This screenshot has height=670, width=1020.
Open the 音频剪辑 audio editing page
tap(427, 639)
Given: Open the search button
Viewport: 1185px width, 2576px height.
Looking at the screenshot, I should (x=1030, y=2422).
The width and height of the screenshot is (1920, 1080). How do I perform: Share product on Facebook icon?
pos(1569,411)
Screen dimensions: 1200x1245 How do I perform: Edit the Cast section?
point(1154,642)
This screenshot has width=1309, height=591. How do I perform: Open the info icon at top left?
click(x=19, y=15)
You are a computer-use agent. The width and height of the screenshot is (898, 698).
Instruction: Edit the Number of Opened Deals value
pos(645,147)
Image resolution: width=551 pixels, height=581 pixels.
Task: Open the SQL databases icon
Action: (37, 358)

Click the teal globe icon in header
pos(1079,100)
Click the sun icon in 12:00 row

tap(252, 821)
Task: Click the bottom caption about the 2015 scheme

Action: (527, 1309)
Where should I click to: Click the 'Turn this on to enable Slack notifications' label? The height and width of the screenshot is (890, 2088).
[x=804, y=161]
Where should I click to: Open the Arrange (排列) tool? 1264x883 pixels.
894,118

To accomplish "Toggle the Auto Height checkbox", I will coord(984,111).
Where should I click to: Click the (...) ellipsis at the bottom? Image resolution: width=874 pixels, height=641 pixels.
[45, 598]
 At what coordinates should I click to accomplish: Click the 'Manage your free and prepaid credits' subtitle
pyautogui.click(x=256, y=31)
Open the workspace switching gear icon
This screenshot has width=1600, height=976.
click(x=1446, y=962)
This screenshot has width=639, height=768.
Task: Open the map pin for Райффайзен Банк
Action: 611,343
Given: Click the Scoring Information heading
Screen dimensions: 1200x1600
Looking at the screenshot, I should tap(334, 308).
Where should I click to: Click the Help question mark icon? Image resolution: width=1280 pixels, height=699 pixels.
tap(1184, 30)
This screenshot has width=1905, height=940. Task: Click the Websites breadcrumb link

Brief: Copy every line of the records above that holds the word "Given".

Answer to the problem:
Given: Open the search button
Given: Click the Scoring Information heading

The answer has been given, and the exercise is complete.